The Dalai Lama has insisted on opening the geshe degree up to women despite initial skepticism from religious leaders and the general Tibetan community.
“People never dreamed of nuns getting this degree. They thought women were not allowed,” says Rinchen Khando, director of the nonprofit Tibetan Nuns Project, which is based at Dolma Ling and provides education and aid to nuns.
Of 700 nuns who are part of the Tibetan Nuns Project, about 40 are on track to earn the highest religious degree, including Delek Wangmo, a 29-year-old from Tibet studying at Dolma Ling. She has wide cheekbones and a friendly smile. Her head is shaved to a fine stubble. Wangmo is 10 years into her studies for a geshe degree. “When I was in Tibet I never thought I could get such a good opportunity as now,” Wangmo told me.

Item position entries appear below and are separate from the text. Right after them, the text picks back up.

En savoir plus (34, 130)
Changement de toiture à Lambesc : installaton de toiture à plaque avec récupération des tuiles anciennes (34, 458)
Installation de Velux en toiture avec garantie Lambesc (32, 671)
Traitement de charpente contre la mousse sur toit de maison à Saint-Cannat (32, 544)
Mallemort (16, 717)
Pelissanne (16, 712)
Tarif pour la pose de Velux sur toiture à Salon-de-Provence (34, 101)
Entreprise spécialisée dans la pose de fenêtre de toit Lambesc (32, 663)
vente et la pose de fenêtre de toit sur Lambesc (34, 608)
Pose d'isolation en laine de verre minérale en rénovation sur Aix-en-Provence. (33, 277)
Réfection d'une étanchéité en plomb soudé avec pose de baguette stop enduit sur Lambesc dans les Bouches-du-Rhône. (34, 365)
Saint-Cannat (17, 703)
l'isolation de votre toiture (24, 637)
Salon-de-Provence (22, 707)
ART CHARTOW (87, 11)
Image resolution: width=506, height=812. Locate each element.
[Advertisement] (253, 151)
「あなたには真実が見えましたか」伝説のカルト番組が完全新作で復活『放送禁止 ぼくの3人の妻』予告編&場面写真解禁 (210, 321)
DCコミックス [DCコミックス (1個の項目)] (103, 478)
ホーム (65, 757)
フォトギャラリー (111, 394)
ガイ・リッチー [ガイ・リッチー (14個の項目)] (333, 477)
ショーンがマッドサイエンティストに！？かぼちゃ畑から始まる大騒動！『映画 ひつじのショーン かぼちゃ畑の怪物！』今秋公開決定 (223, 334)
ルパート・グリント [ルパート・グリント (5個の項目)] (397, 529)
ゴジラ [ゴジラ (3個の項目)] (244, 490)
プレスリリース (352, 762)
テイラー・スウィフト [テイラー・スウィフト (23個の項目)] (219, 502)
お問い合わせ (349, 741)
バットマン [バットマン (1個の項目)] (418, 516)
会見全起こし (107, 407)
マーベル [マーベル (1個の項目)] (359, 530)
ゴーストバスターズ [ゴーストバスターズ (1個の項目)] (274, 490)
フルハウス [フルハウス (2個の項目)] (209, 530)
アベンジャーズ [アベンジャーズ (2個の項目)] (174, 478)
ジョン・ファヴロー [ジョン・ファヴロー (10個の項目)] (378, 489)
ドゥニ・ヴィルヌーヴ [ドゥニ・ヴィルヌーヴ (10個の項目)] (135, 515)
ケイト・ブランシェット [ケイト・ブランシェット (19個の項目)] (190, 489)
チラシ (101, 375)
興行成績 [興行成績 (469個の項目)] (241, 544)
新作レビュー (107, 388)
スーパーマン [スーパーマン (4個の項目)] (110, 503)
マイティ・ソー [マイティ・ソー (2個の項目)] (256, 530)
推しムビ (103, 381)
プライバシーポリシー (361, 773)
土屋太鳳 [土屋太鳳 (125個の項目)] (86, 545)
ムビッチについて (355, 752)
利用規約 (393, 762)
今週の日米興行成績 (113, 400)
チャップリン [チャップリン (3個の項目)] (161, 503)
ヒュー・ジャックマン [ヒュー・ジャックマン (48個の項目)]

Obstacles for nuns still do exist. According to Tibetan tradition, it was considered prestigious for a boy to enter a monastery for religious studies. But serious religious training for girls was not a priority. The numbers today still indicate this bias. In India, home to about 120,000 exiled Tibetans, there were more than 27,000 Tibetan Buddhist monks and just 1,600 nuns in 2002. Today, there are 223 monasteries, but only 23 nunneries in India, according to the religion department of Tibet’s exile administration in Dharamsala.
Even with the big step of letting women study to be geshes, there’s still a catch: Because of an esoteric technicality, women are currently barred from studying the Vinaya text, an important Buddhist text necessary for the geshe degree.
The Dalai Lama’s commitment to the cause drives many nuns to forge ahead in spite of the uncertainty about full ordination. Tenzin Zangmo, a tall Tibetan nun at the Jamyang Choeling nunnery in Dharamsala, is approaching the last year of her geshe studies that began back in 1988. “His Holiness gave us the chance,” says the soft-spoken 40-year-old. “He tell us, you learn Buddhist philosophy, then one day we make one way to get degree.”
Tibetan women have also made their mark in politics and activism. Khando, who happens to be married to the Dalai Lama’s youngest brother, helped establish the Tibetan Nuns Project in 1987 as part of the Tibetan Women’s Association, a nongovernmental organization with 17,000 members today.
In 1993 she became the second woman to serve as a Cabinet minister in the Tibetan exile government. She was also a founding member of the Tibetan Women’s Association (TWA), which was revived in 1984. Its original incarnation was established in 1959 in Tibet but dissolved with China’s takeover.
In the 46-member Tibetan exile parliament, a quota established in the early 1990s calls for at least six women members. There are currently 11 female members of parliament but Khando says even that’s not enough. And though there have been several female Cabinet ministers since 1990, men still far outnumber women in the high ranks of the exile government.
Though she recognizes the fight is not over, Khando credits the Dalai Lama for inspiring how far women have come. She remembers that in the early 1980s at an annual meeting in Dharamsala of the major Tibetan NGOs, the Dalai Lama publicly observed that women were not playing a prominent role in activism. “Some of us used to sit and talk and say we should be more active as women,” Khando says. But it wasn’t until that speech that they realized, “Oh, this is really the time,” Khando recalls. “Without him I don’t think we could have done as much as we’ve done as women.”